▶ **THE PROBLEM**: In the listing that follows, how many lines have the word "Image" in them? Give only the number.

________________________

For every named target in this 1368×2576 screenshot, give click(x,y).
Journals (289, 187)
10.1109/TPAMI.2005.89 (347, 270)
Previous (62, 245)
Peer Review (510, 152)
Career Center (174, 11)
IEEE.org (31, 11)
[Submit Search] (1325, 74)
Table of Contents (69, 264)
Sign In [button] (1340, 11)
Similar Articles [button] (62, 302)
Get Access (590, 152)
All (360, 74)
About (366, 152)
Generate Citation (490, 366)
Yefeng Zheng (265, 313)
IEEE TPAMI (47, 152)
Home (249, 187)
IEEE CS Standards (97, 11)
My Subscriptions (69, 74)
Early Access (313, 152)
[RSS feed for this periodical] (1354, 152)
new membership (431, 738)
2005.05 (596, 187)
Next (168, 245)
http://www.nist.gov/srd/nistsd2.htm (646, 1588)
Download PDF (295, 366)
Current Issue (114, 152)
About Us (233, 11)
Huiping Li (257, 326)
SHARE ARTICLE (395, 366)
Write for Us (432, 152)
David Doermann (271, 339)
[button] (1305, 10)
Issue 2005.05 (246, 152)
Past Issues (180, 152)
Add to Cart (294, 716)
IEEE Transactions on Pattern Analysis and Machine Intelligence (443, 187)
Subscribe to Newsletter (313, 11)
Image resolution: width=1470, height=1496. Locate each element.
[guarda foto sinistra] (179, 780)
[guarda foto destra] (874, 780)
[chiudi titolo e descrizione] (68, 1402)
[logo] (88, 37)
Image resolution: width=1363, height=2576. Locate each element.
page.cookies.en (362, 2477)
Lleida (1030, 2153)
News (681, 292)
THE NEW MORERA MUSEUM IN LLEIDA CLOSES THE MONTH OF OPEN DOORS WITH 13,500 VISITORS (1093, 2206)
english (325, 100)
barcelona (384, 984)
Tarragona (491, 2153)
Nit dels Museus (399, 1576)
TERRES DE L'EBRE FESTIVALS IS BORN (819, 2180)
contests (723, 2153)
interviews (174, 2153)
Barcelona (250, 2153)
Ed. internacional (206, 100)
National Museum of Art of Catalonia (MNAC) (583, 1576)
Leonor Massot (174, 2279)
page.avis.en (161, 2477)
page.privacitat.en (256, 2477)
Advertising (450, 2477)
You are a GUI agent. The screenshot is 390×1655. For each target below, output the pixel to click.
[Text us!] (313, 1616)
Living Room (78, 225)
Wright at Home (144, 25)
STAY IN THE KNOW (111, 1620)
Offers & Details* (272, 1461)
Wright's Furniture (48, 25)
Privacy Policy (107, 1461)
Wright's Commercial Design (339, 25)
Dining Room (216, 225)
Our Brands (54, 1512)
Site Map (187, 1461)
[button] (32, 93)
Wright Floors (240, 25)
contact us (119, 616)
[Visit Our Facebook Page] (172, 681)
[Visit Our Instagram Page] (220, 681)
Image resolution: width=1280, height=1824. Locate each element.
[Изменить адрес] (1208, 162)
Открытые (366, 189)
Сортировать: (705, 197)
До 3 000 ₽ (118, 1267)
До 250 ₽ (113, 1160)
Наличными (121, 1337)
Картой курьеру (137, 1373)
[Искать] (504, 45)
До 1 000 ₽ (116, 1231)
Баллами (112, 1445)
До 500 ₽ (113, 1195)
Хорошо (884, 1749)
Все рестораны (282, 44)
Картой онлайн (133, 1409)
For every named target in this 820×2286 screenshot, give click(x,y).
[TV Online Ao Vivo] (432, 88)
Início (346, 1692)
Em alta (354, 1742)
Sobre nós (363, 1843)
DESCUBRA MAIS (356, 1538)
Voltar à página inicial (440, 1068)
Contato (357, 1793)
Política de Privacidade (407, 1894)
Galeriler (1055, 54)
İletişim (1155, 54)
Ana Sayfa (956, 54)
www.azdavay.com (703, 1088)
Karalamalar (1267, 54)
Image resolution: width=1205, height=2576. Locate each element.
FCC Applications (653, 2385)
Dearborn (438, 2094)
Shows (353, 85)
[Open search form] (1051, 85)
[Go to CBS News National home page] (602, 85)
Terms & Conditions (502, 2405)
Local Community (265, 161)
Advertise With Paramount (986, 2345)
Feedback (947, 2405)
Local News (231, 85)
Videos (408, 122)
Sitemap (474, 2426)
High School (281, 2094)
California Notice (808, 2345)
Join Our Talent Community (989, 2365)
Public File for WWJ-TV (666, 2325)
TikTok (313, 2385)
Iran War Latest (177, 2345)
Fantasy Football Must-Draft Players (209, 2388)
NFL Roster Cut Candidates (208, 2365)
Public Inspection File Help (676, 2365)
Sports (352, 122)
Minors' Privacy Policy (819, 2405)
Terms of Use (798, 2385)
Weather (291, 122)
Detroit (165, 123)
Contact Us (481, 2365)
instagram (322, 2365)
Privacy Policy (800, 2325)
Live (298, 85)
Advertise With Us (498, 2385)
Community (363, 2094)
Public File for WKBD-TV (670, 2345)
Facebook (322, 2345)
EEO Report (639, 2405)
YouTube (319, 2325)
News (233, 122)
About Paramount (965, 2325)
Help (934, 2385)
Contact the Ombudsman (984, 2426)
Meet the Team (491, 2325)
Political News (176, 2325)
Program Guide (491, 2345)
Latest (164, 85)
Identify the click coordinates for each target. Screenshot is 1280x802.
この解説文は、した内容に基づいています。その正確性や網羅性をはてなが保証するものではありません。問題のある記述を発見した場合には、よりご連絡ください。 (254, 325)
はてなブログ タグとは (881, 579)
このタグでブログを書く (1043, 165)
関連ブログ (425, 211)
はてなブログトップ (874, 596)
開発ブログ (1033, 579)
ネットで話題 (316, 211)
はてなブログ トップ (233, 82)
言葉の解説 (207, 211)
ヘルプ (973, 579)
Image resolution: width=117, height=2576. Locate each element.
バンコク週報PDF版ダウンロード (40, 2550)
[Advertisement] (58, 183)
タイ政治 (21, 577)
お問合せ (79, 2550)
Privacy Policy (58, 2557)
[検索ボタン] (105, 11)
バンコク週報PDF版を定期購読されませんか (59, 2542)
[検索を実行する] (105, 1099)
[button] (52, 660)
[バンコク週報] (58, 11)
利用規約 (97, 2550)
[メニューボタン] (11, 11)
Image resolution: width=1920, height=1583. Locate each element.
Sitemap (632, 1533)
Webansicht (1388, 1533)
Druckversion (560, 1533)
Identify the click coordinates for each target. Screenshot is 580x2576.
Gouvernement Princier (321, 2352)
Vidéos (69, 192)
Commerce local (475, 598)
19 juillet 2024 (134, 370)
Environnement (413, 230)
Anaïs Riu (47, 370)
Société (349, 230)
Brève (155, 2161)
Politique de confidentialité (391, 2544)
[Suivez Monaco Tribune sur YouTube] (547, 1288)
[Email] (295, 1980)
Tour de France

________________________

▶ **TASK RESPONSE**: 6